MEKONGGAPOST.COM, Kendari – Pemerintah Provinsi Sulawesi Tenggara (Pemprov Sultra) menerbitkan Surat Edaran Nomor 100.3.4.1/17 Tahun 2025 tentang Pencegahan Korupsi dan Pengendalian Gratifikasi Terkait Hari Raya.
Surat edaran ini ditandatangani oleh ditujukan kepada seluruh jajaran pemerintahan, termasuk Sekretaris Daerah, staf ahli, kepala perangkat daerah, BUMD, serta seluruh aparatur sipil negara (ASN) dan PPPK di lingkungan Pemprov Sultra.
Dalam surat edaran tersebut, Pemprov Sultra menegaskan larangan bagi pegawai negeri dan penyelenggara negara untuk menerima atau memberikan gratifikasi yang berkaitan dengan jabatan dan bertentangan dengan tugasnya. Larangan ini mencakup tunjangan hari raya (THR), uang, barang, atau hadiah lainnya, baik dari individu maupun perusahaan.

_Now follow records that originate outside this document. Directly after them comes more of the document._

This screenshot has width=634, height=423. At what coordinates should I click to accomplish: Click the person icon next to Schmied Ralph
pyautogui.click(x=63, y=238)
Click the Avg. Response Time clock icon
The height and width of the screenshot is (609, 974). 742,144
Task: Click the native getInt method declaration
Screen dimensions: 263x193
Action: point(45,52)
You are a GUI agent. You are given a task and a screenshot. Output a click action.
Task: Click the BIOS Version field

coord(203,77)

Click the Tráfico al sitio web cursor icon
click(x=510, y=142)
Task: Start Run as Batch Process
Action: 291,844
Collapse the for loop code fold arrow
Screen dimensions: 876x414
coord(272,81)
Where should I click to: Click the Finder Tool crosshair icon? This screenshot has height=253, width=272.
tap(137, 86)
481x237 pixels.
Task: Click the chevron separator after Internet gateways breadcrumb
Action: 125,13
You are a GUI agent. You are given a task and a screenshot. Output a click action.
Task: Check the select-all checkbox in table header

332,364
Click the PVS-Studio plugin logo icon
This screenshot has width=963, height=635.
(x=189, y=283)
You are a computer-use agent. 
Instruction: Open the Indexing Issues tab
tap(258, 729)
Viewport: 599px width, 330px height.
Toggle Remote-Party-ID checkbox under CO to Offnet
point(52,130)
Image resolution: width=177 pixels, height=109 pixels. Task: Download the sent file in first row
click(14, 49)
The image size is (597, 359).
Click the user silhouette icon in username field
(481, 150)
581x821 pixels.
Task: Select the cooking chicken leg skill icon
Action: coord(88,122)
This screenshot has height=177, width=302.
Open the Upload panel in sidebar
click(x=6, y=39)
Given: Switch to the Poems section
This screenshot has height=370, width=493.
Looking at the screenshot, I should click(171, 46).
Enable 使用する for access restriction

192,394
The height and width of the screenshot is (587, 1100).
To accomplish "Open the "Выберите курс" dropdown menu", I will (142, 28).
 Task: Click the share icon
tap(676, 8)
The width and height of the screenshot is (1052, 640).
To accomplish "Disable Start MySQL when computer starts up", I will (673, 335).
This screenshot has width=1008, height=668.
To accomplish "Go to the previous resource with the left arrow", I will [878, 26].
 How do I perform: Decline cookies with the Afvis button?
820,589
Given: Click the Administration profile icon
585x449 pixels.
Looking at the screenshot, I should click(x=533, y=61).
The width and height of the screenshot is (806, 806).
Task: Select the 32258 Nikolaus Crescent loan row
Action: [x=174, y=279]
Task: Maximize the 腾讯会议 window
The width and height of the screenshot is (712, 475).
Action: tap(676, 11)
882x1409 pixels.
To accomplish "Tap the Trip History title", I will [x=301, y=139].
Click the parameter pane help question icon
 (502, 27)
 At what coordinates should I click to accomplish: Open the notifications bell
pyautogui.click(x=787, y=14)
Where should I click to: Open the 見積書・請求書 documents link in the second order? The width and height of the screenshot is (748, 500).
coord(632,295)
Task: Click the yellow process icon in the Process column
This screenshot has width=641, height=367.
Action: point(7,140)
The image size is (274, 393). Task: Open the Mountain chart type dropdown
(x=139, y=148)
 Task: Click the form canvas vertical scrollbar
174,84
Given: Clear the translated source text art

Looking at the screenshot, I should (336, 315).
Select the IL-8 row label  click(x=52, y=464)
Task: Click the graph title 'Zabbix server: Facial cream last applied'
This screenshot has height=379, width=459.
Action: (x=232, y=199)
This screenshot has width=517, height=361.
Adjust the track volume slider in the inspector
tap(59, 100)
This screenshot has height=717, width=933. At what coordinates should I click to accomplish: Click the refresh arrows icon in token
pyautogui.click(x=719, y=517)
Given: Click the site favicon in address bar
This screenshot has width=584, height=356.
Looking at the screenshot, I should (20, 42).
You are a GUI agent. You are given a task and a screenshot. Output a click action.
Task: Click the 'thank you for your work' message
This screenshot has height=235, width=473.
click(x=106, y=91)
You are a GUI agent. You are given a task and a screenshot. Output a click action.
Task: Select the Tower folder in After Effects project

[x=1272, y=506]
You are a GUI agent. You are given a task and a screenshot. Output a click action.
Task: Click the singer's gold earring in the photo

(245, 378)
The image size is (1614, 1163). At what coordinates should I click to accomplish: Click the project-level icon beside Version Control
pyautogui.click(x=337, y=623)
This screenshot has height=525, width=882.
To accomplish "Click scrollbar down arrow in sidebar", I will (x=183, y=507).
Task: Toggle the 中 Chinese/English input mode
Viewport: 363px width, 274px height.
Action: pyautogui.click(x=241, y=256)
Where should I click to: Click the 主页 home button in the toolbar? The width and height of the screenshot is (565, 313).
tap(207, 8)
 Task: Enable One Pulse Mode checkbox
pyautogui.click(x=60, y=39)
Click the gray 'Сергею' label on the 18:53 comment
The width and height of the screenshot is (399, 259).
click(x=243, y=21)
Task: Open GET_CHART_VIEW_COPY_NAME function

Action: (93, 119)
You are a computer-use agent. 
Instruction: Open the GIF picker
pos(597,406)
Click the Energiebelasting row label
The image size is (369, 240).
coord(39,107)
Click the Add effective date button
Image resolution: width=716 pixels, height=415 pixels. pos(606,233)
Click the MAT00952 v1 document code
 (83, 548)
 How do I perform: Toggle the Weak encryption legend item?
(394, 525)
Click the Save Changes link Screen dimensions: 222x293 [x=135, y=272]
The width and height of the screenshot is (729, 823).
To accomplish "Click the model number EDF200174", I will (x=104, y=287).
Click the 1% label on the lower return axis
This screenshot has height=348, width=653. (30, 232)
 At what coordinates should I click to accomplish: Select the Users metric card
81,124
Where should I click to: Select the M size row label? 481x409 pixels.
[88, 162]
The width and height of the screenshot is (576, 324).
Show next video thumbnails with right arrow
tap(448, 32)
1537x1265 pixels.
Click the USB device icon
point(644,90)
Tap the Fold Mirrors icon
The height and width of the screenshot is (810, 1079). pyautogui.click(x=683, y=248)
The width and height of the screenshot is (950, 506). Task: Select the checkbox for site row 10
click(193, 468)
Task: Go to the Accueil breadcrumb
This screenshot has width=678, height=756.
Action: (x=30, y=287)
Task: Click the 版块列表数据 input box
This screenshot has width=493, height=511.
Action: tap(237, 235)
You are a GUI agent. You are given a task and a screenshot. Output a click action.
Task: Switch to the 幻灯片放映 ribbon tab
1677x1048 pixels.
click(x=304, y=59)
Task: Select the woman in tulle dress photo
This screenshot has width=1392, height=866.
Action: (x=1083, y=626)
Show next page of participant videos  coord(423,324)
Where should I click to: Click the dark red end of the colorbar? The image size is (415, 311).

Jika terdapat gratifikasi yang tidak dapat ditolak, penerima wajib melaporkannya ke Komisi Pemberantasan Korupsi (KPK) dalam waktu 30 hari.
Selain itu, pegawai negeri dilarang menggunakan fasilitas dinas untuk kepentingan pribadi. Pemprov juga mengimbau masyarakat, perusahaan, dan asosiasi untuk tidak memberikan gratifikasi kepada pejabat atau ASN.
Jika menemukan adanya permintaan gratifikasi atau pemerasan, masyarakat diminta segera melaporkannya kepada aparat penegak hukum atau Unit Pengendalian Gratifikasi (UPG) Inspektorat Daerah Provinsi Sultra.
Penerbitan surat edaran ini mengacu pada berbagai regulasi, di antaranya, UU Nomor 20 Tahun 2001 tentang Pemberantasan Tindak Pidana Korupsi, PP Nomor 94 Tahun 2021 tentang Disiplin Pegawai Negeri Sipil (PNS), Peraturan Gubernur Sulawesi Tenggara Nomor 14 Tahun 2021 tentang Pedoman Pengendalian Gratifikasi di Lingkungan Pemprov Sultra dan Surat Edaran Ketua KPK Nomor 7 Tahun 2025 tentang Pencegahan Korupsi dan Pengendalian Gratifikasi Terkait Hari Raya.
Surat edaran ini telah ditembuskan kepada KPK RI, Ketua DPRD Sultra, Unit Pengendalian Gratifikasi (UPG) Provinsi, serta insan pers dan media.
Langkah ini diharapkan dapat memperkuat sosialisasi serta pengawasan dalam upaya mencegah praktik gratifikasi yang berpotensi menjadi tindak pidana korupsi.